Collection entries

----

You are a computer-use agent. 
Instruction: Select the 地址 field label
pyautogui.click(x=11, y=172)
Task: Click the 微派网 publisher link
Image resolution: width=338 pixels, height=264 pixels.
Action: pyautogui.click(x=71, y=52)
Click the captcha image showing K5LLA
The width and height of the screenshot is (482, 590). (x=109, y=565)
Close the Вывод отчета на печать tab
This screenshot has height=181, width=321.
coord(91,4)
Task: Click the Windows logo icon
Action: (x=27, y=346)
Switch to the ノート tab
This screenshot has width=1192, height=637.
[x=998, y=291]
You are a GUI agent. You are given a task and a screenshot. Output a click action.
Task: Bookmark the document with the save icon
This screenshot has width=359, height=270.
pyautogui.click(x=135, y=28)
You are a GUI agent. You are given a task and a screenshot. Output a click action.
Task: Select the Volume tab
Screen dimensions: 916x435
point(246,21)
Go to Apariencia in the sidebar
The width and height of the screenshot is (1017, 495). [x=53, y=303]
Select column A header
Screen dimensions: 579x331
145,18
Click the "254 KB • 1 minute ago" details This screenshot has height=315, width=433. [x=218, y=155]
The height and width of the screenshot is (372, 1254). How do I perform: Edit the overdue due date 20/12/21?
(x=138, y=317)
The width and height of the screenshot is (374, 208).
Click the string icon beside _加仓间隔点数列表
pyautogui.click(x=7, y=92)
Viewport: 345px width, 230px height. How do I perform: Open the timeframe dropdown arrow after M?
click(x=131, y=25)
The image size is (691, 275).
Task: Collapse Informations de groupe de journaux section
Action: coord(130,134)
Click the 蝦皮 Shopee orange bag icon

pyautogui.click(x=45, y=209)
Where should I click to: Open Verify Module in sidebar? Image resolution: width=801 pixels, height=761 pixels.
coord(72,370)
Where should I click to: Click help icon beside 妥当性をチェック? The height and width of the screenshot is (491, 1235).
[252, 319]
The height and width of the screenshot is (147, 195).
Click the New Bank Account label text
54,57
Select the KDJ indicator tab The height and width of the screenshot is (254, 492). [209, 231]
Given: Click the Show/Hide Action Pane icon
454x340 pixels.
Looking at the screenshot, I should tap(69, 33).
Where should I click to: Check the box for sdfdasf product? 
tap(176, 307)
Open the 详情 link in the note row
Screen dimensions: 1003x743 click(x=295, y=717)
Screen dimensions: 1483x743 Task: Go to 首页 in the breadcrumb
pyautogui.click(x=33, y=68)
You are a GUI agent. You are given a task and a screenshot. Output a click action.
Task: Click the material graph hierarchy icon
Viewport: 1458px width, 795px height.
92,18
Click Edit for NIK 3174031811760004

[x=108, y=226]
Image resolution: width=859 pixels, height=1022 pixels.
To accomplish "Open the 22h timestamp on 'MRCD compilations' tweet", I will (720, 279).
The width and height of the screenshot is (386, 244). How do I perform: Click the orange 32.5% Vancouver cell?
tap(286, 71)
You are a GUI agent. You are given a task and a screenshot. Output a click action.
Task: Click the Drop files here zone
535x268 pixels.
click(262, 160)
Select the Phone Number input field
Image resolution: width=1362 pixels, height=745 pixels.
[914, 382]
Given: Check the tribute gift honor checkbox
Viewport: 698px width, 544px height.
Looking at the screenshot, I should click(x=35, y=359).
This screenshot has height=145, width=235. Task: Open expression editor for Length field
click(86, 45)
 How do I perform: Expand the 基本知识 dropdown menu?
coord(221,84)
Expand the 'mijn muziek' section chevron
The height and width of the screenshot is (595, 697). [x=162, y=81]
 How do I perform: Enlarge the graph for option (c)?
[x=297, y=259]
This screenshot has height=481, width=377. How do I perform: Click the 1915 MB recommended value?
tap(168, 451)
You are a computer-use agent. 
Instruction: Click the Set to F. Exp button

----

Exercise aim —
Rewrite every line of the records above as a numbered list, one line per item, and leave out the blank lines.

Solved exercise —
1. You are a computer-use agent. 
2. Instruction: Select the 地址 field label
3. pyautogui.click(x=11, y=172)
4. Task: Click the 微派网 publisher link
5. Image resolution: width=338 pixels, height=264 pixels.
6. Action: pyautogui.click(x=71, y=52)
7. Click the captcha image showing K5LLA
8. The width and height of the screenshot is (482, 590). (x=109, y=565)
9. Close the Вывод отчета на печать tab
10. This screenshot has height=181, width=321.
11. coord(91,4)
12. Task: Click the Windows logo icon
13. Action: (x=27, y=346)
14. Switch to the ノート tab
15. This screenshot has width=1192, height=637.
16. [x=998, y=291]
17. You are a GUI agent. You are given a task and a screenshot. Output a click action.
18. Task: Bookmark the document with the save icon
19. This screenshot has width=359, height=270.
20. pyautogui.click(x=135, y=28)
21. You are a GUI agent. You are given a task and a screenshot. Output a click action.
22. Task: Select the Volume tab
23. Screen dimensions: 916x435
24. point(246,21)
25. Go to Apariencia in the sidebar
26. The width and height of the screenshot is (1017, 495). [x=53, y=303]
27. Select column A header
28. Screen dimensions: 579x331
29. 145,18
30. Click the "254 KB • 1 minute ago" details This screenshot has height=315, width=433. [x=218, y=155]
31. The height and width of the screenshot is (372, 1254). How do I perform: Edit the overdue due date 20/12/21?
32. (x=138, y=317)
33. The width and height of the screenshot is (374, 208).
34. Click the string icon beside _加仓间隔点数列表
35. pyautogui.click(x=7, y=92)
36. Viewport: 345px width, 230px height. How do I perform: Open the timeframe dropdown arrow after M?
37. click(x=131, y=25)
38. The image size is (691, 275).
39. Task: Collapse Informations de groupe de journaux section
40. Action: coord(130,134)
41. Click the 蝦皮 Shopee orange bag icon
42. pyautogui.click(x=45, y=209)
43. Where should I click to: Open Verify Module in sidebar? Image resolution: width=801 pixels, height=761 pixels.
44. coord(72,370)
45. Where should I click to: Click help icon beside 妥当性をチェック? The height and width of the screenshot is (491, 1235).
46. [252, 319]
47. The height and width of the screenshot is (147, 195).
48. Click the New Bank Account label text
49. 54,57
50. Select the KDJ indicator tab The height and width of the screenshot is (254, 492). [209, 231]
51. Given: Click the Show/Hide Action Pane icon
52. 454x340 pixels.
53. Looking at the screenshot, I should tap(69, 33).
54. Where should I click to: Check the box for sdfdasf product? 
55. tap(176, 307)
56. Open the 详情 link in the note row
57. Screen dimensions: 1003x743 click(x=295, y=717)
58. Screen dimensions: 1483x743 Task: Go to 首页 in the breadcrumb
59. pyautogui.click(x=33, y=68)
60. You are a GUI agent. You are given a task and a screenshot. Output a click action.
61. Task: Click the material graph hierarchy icon
62. Viewport: 1458px width, 795px height.
63. 92,18
64. Click Edit for NIK 3174031811760004
65. [x=108, y=226]
66. Image resolution: width=859 pixels, height=1022 pixels.
67. To accomplish "Open the 22h timestamp on 'MRCD compilations' tweet", I will (720, 279).
68. The width and height of the screenshot is (386, 244). How do I perform: Click the orange 32.5% Vancouver cell?
69. tap(286, 71)
70. You are a GUI agent. You are given a task and a screenshot. Output a click action.
71. Task: Click the Drop files here zone
72. 535x268 pixels.
73. click(262, 160)
74. Select the Phone Number input field
75. Image resolution: width=1362 pixels, height=745 pixels.
76. [914, 382]
77. Given: Check the tribute gift honor checkbox
78. Viewport: 698px width, 544px height.
79. Looking at the screenshot, I should click(x=35, y=359).
80. This screenshot has height=145, width=235. Task: Open expression editor for Length field
81. click(86, 45)
82.  How do I perform: Expand the 基本知识 dropdown menu?
83. coord(221,84)
84. Expand the 'mijn muziek' section chevron
85. The height and width of the screenshot is (595, 697). [x=162, y=81]
86.  How do I perform: Enlarge the graph for option (c)?
87. [x=297, y=259]
88. This screenshot has height=481, width=377. How do I perform: Click the 1915 MB recommended value?
89. tap(168, 451)
90. You are a computer-use agent. 
91. Instruction: Click the Set to F. Exp button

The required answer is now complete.